Namun apabila dia menunda qodho’nya karena ada udzur seperti
sakit atau bersafar, atau pada wanita karena hamil atau menyusui dan sulit
untuk berpuasa, maka tidak ada kewajiban bagi mereka selain mengqodho’
puasanya.” (Majmu’ Fatawa Ibnu Baz, 15/347).
- Tidak
Wajib Untuk Berurutan Ketika Mengqodho’ Puasa.
Hal ini berdasarkan firman Allah Saw dalam Qur’an Surah
AL-Baqarah 185 yang artinya :
“ Maka (wajiblah
baginya berpuasa), sebanyak hari yang ditinggalkannya itu, pada hari-hari yang
lain.” (QS. Al Baqarah: 185).
Ibnu ‘Abbas berakata, “ Tidak mengapa jika (ketika
mengqodho’ puasa) dilakukan tidak berurutan” (Dikeluarkan oleh Bukhari secara mu’allaq
–tanpa sanad- dan juga dikeluarkan oleh Abdur Rozaq dengan sanad yang shahih)

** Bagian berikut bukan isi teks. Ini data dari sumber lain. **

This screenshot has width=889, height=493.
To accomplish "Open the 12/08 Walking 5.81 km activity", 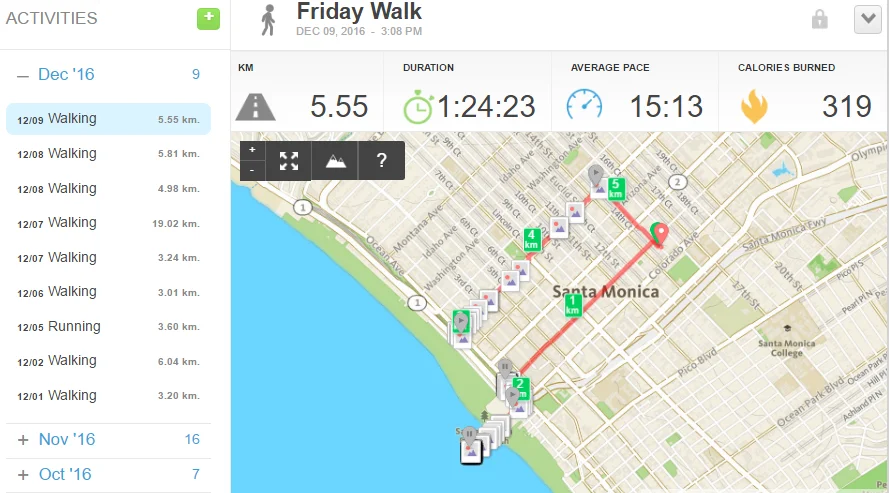I will point(108,154).
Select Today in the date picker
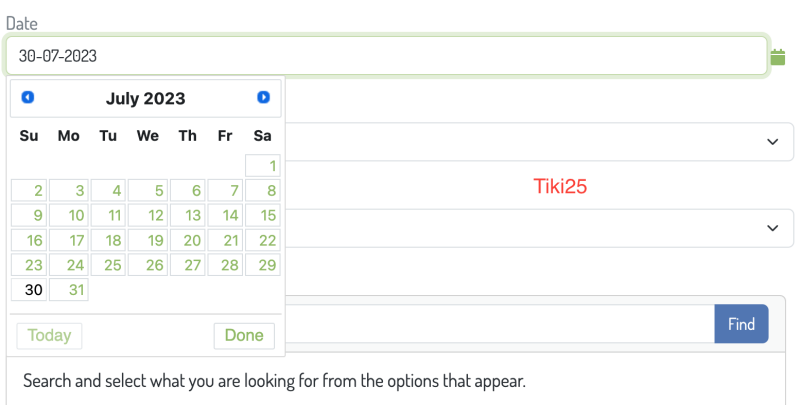Viewport: 800px width, 405px height. pos(49,336)
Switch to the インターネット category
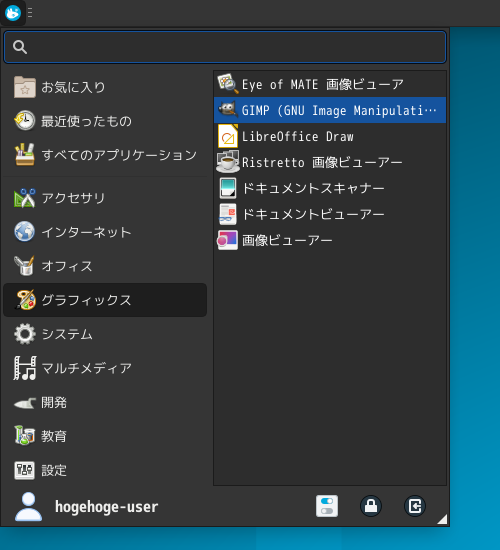The width and height of the screenshot is (500, 550). click(105, 232)
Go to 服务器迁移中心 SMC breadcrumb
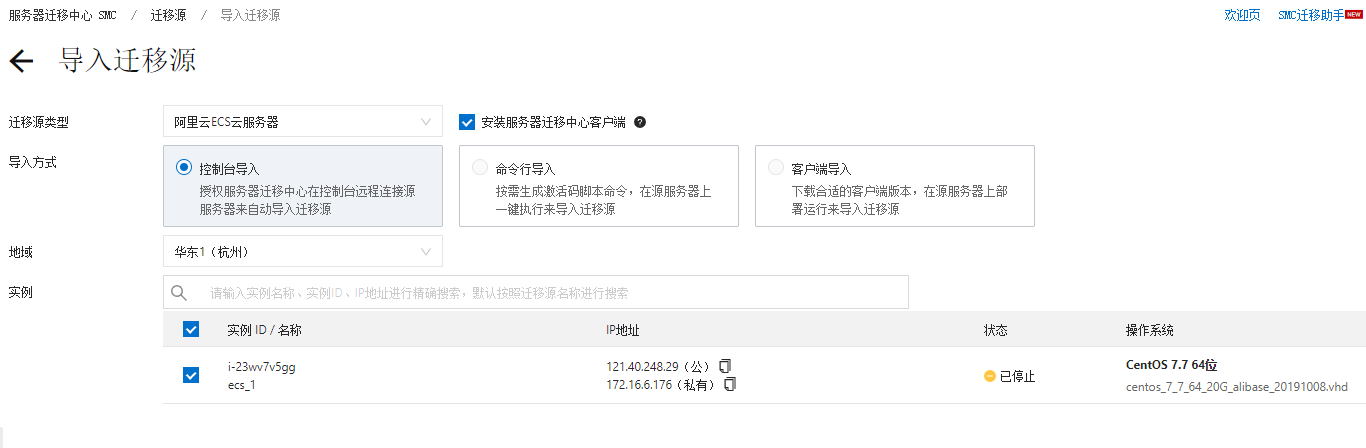The image size is (1366, 448). pos(62,15)
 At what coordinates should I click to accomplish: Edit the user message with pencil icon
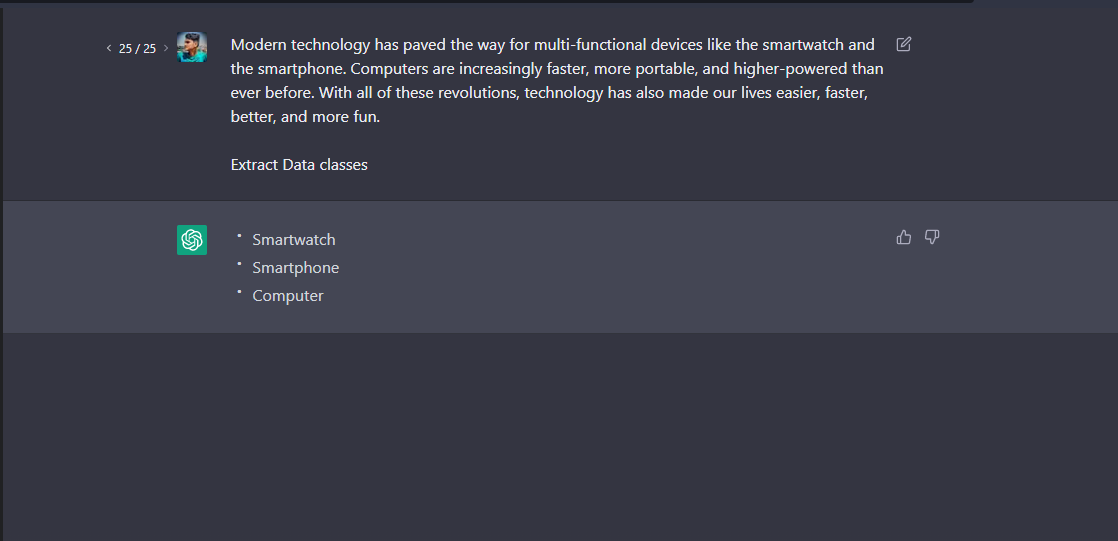pyautogui.click(x=904, y=44)
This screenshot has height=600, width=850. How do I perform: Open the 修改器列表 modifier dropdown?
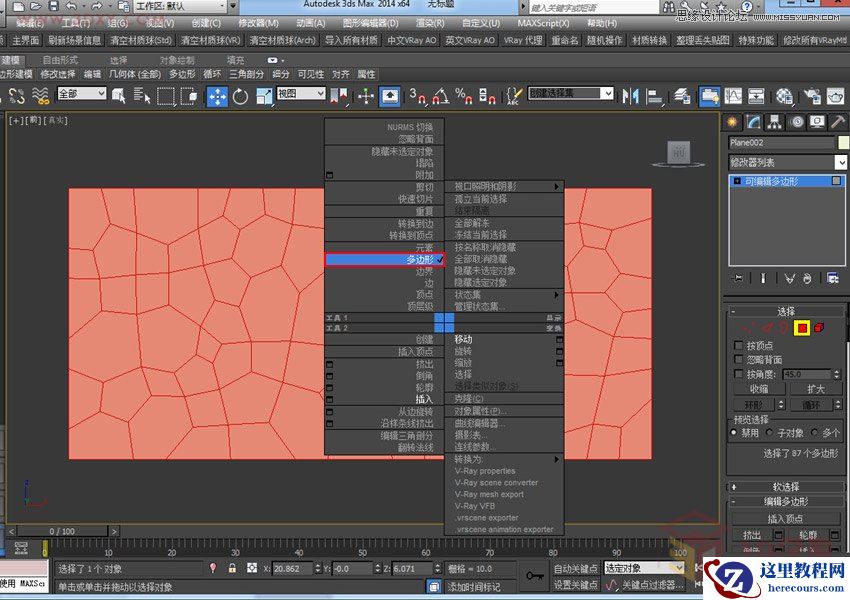click(x=785, y=161)
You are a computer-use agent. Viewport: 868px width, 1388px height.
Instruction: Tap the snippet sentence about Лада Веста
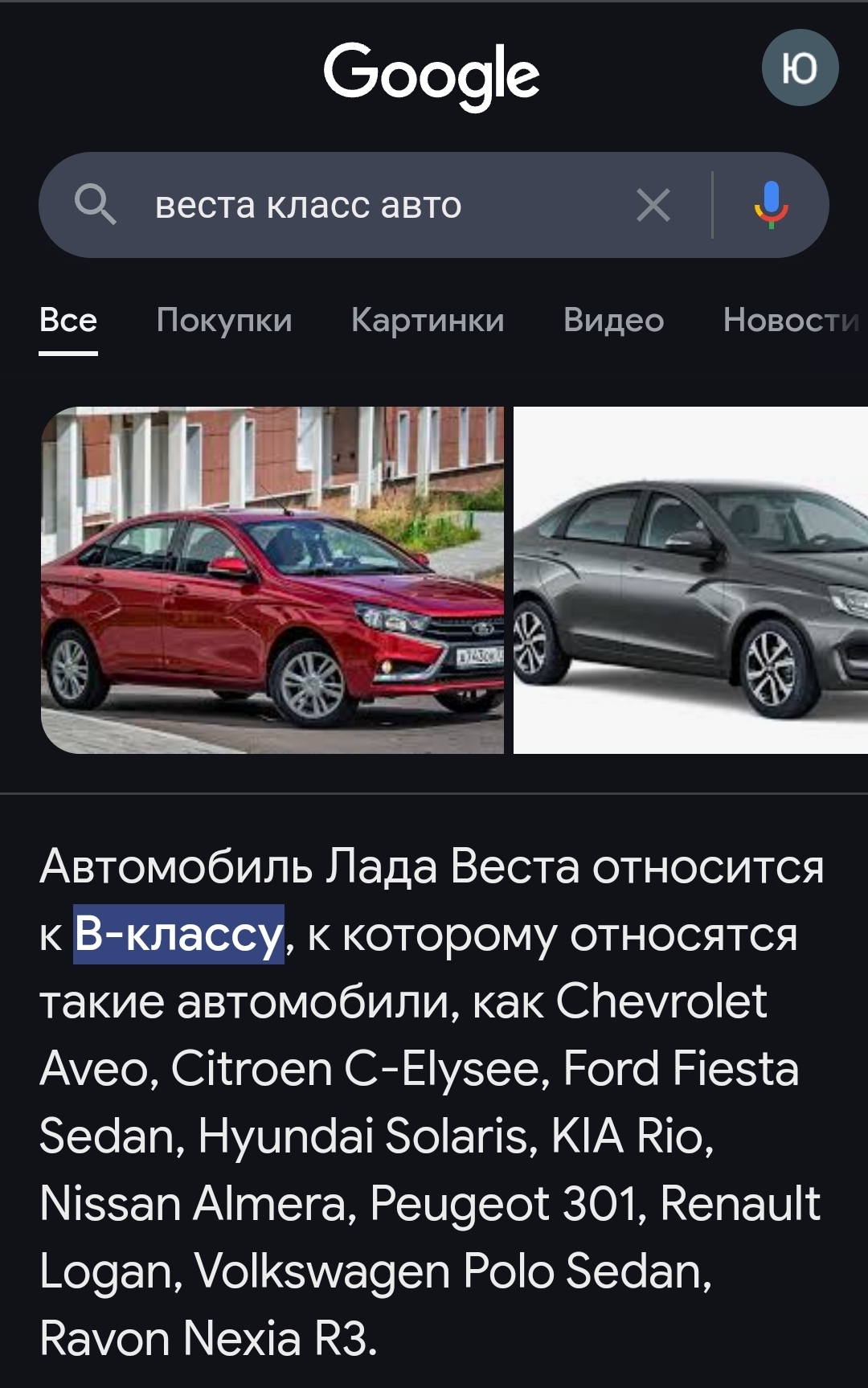(432, 900)
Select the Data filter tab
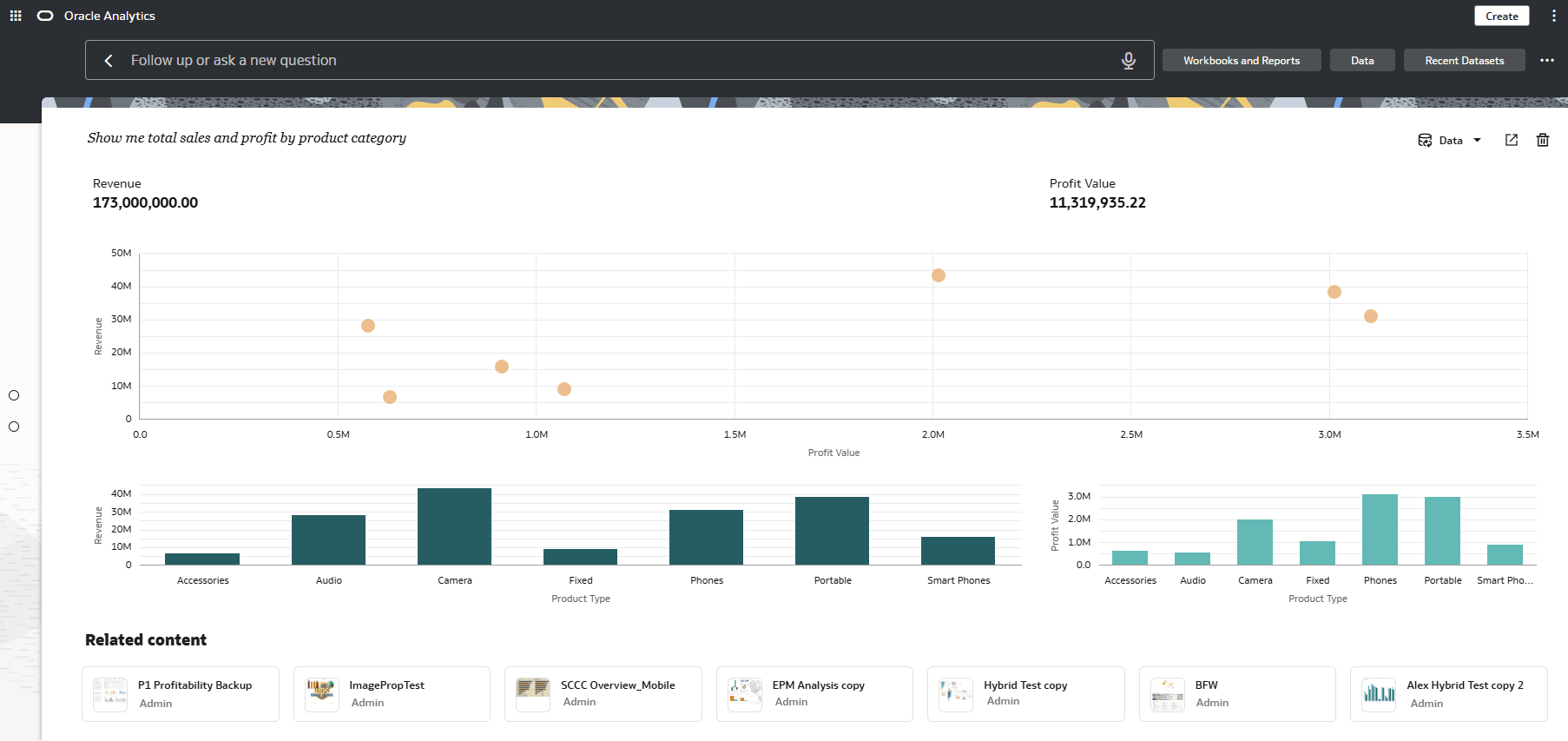The image size is (1568, 741). click(1362, 60)
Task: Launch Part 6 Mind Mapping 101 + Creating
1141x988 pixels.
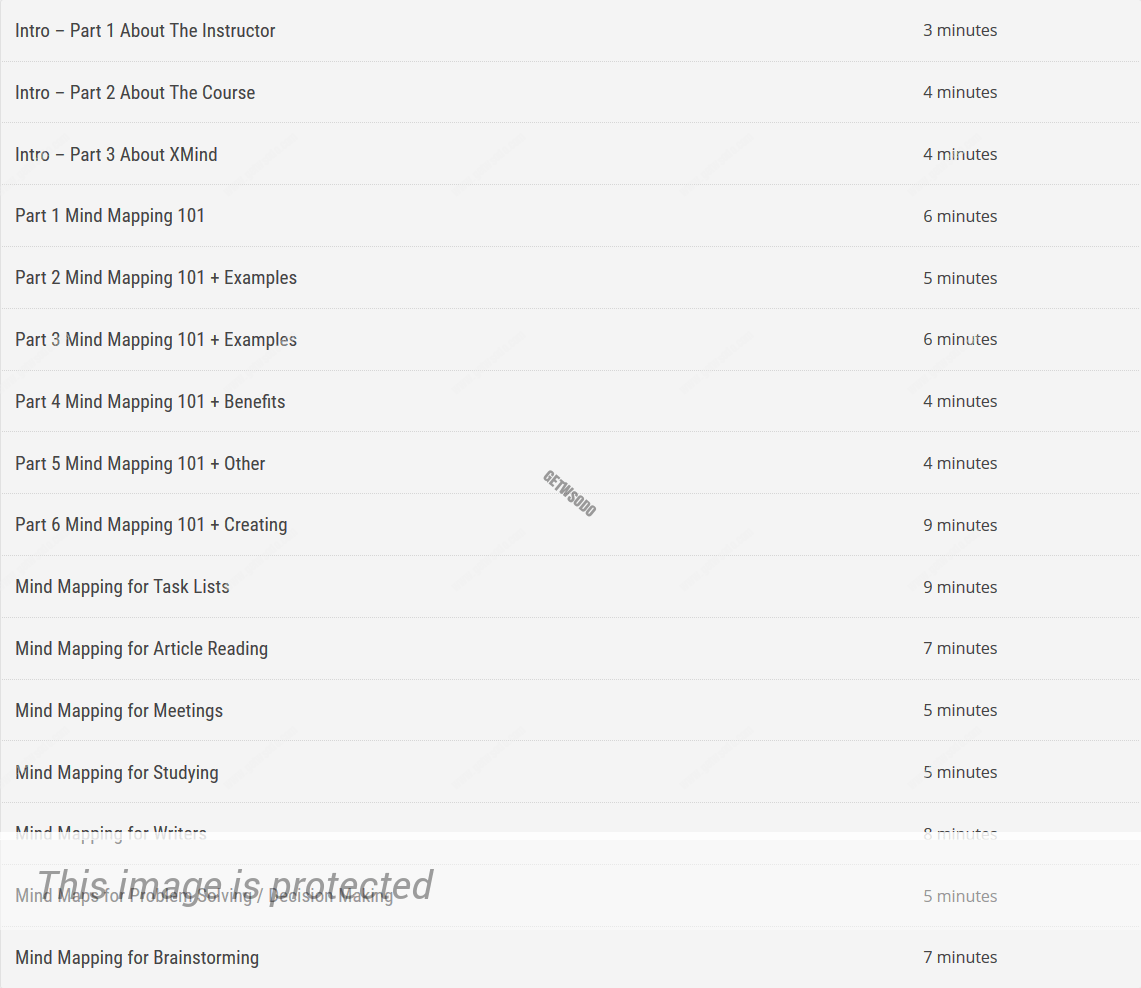Action: point(151,525)

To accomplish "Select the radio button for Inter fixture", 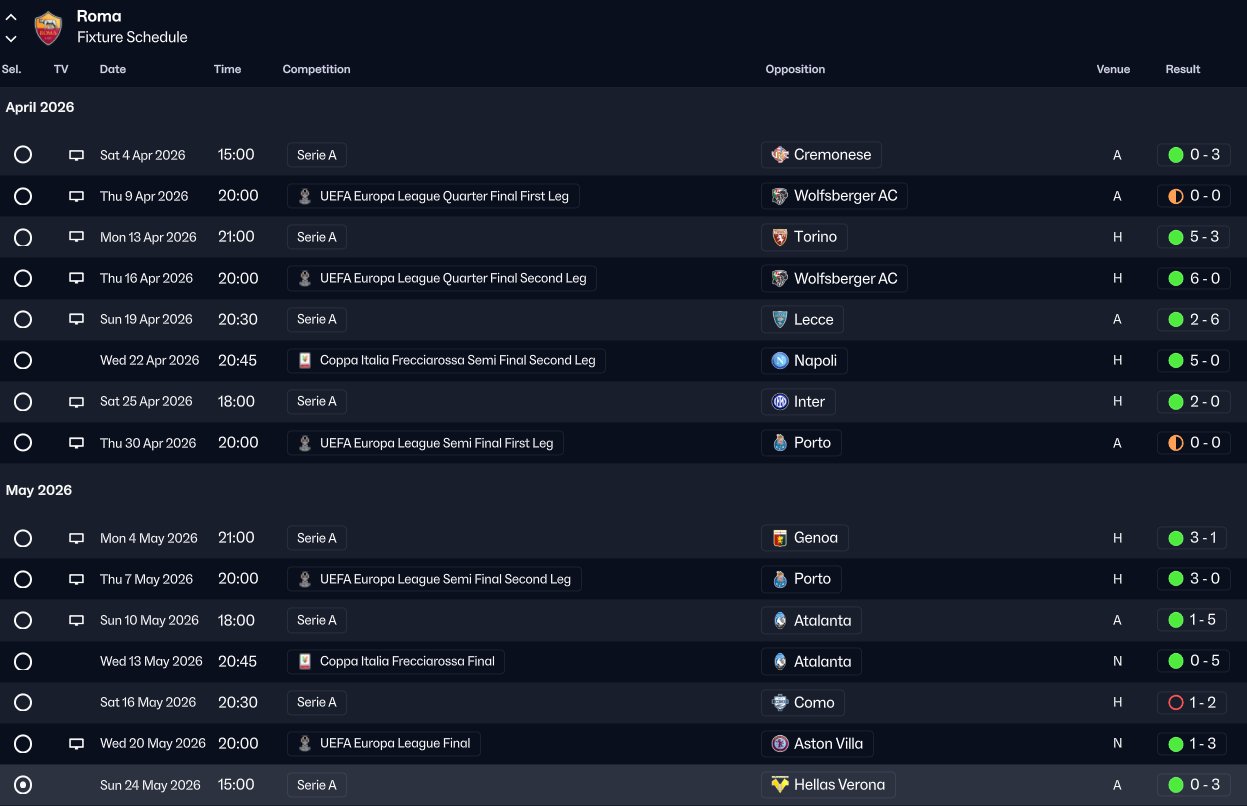I will pos(23,401).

- Barang siapa Meninggal Dunia, Namun Masih Memiliki Utang
Puasa.
Bagi orang yang meninggal dunia, namun masih memiliki utang
puasa, maka dia dipuasakan oleh ahli warisnya, baik puasa nadzar atau pun puasa
Ramadhan. Dalilnya adalah hadits dari ‘Aisyah r.a yang menyatakan bahwa :
“Barangsiapa yang
mati dalam keadaan masih memiliki kewajiban puasa, maka ahli warisnya
mempuasakannya. ” (HR. Bukhari no. 1952 dan Muslim no. 1147). “Waliyyuhu” adalah ahli waris (Lihat
Tawdhihul Ahkam, 3/525).
Dari Ibnu Abbas r.a, beliau berkata, “ Ada seseorang yang
mendatangi Rasulullah Saw, lalu kemudian ia berkata,
“ Wahai Rasulullah,
sesungguhnya ibuku telah meninggal dunia, dan dia memiliki utang puasa selama
satu bulan (dalam riwayat lain dijelaskan: puasa tersebut adalah puasa nasar),
apakah aku harus mempuasakannya?” Kemudian Rasulullah Saw bersabda, “ Iya.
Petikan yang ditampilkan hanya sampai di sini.